▶ _What the task asks_
Only an exact repetition of the lines from the one holding "Where should I" to the end of the data is wanted, with pictures left out.

▶ _Data for this task_
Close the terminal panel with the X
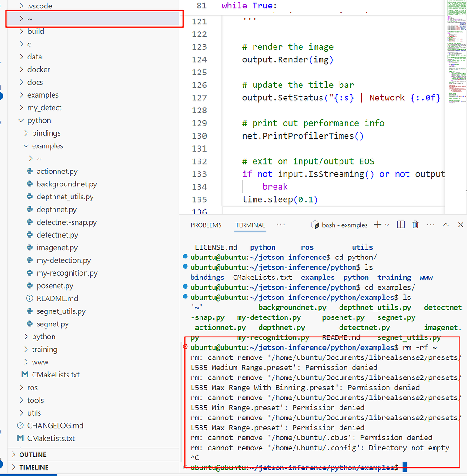(460, 225)

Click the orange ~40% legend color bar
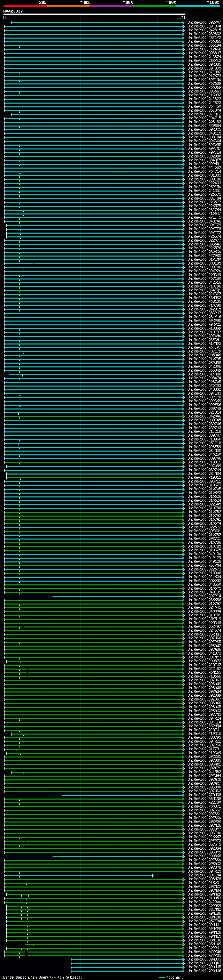click(x=68, y=6)
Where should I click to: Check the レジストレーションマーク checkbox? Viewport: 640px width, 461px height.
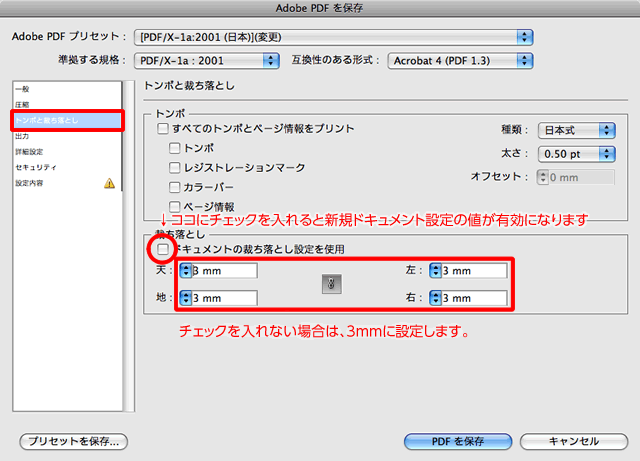click(175, 167)
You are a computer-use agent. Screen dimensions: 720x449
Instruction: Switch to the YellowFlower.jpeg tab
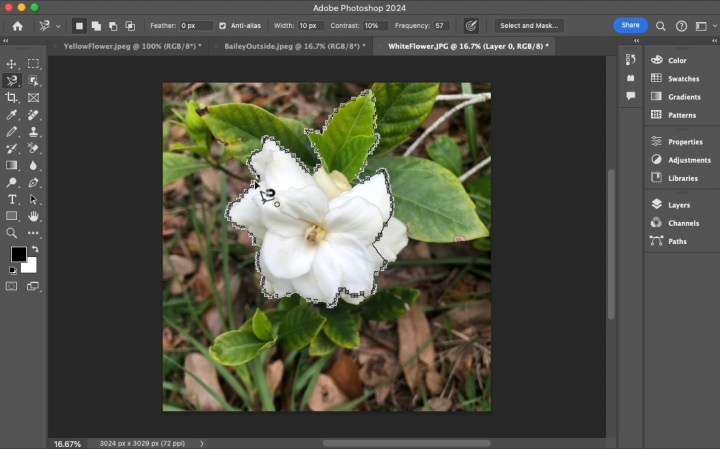[x=131, y=46]
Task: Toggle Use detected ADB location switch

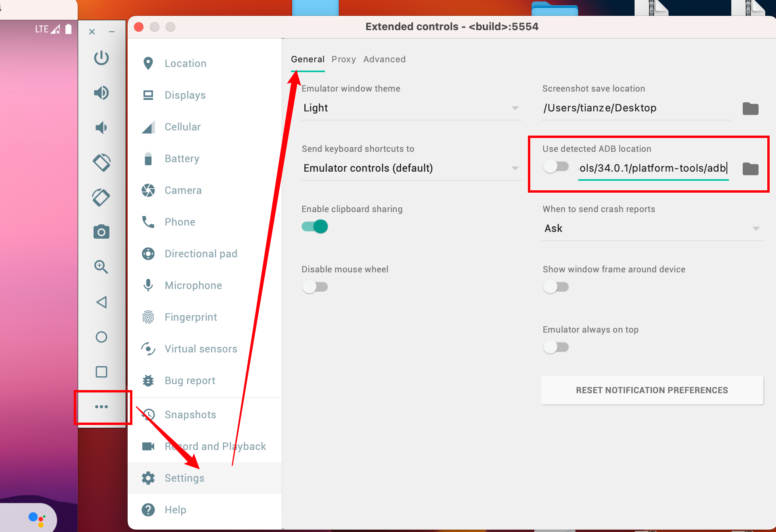Action: [x=556, y=166]
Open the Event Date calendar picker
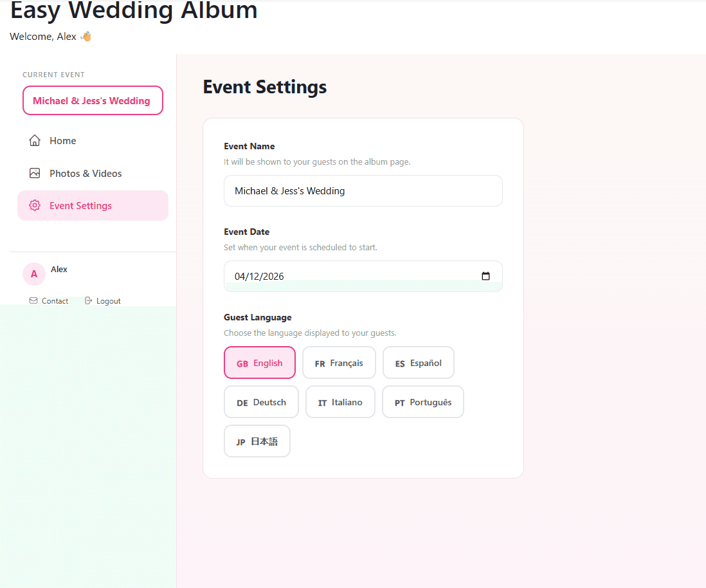 487,275
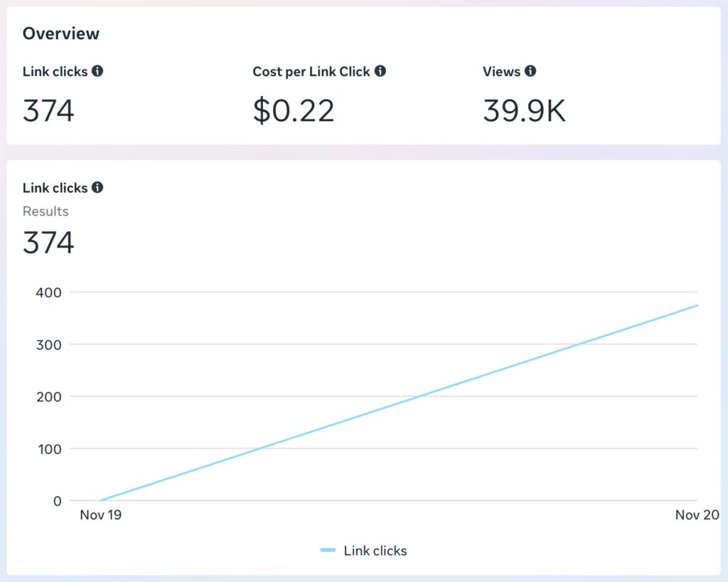
Task: Click the $0.22 cost value
Action: click(294, 110)

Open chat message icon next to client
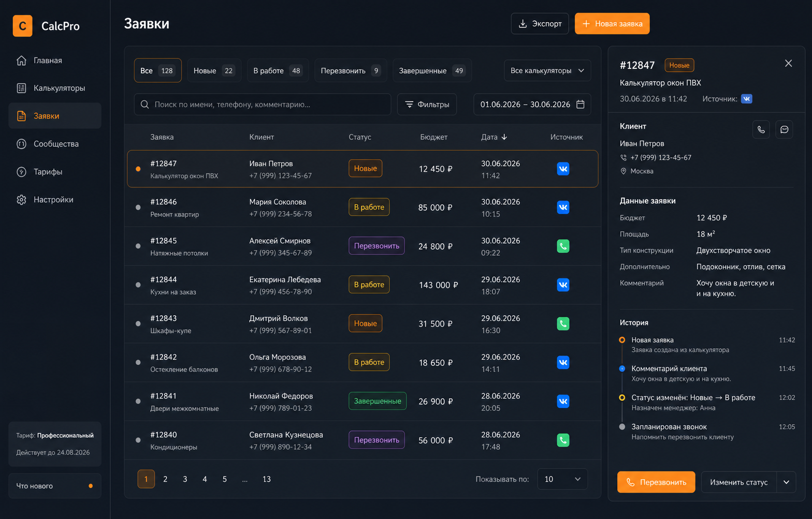(x=784, y=129)
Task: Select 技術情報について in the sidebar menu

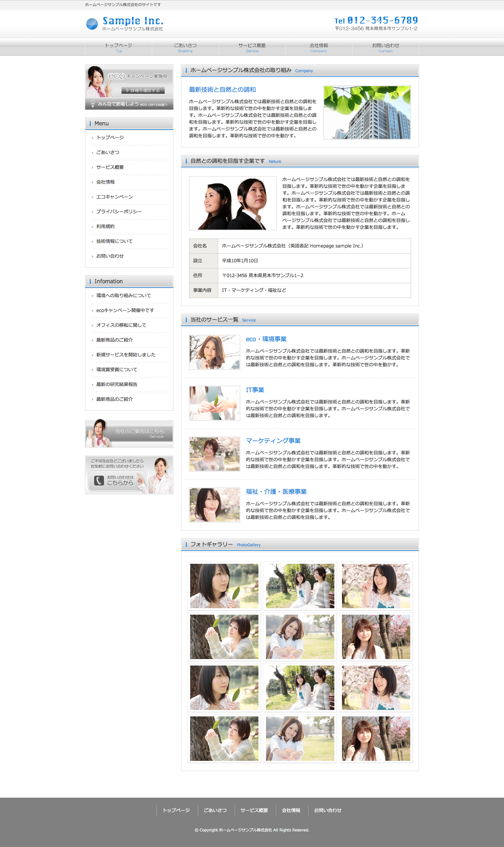Action: point(114,241)
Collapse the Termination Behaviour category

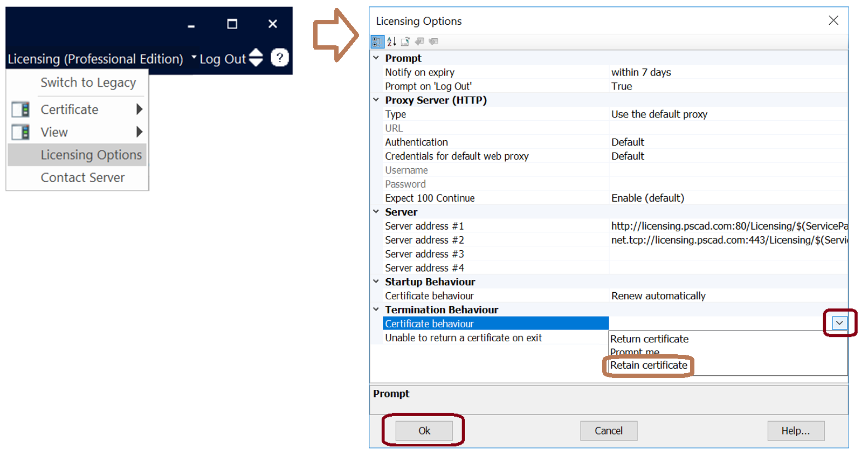(376, 309)
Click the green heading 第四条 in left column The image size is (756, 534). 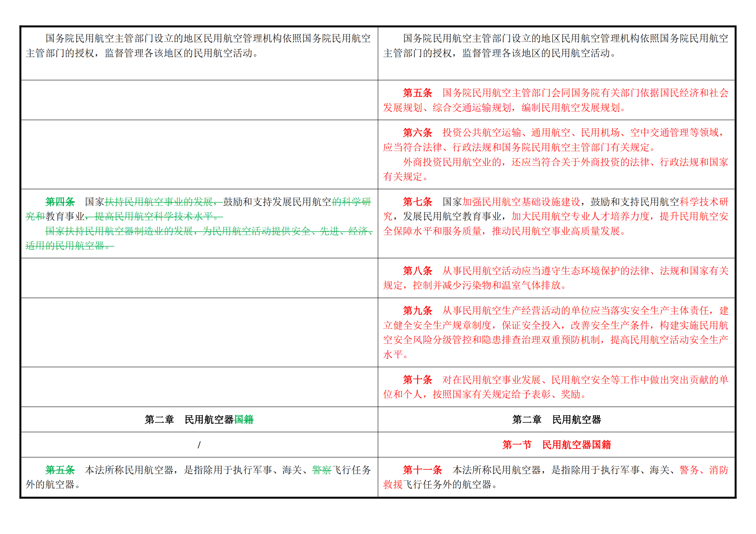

▶ _Result below_
Where should I click to: Check the レジストレーションマーク checkbox? Viewport: 640px width, 461px height.
click(175, 167)
You are a computer-use agent. Screen dimensions: 720x449
Instruction: Switch to the YellowFlower.jpeg tab
[x=131, y=46]
Task: Toggle Use detected ADB location switch

Action: [x=556, y=166]
Open the Event Date calendar picker
 487,275
Task: Click the $0.22 cost value
Action: click(294, 110)

Open chat message icon next to client
(x=784, y=129)
Task: Select 技術情報について in the sidebar menu

Action: point(114,241)
Collapse the Termination Behaviour category

(376, 309)
Click the green heading 第四条 in left column The image size is (756, 534). 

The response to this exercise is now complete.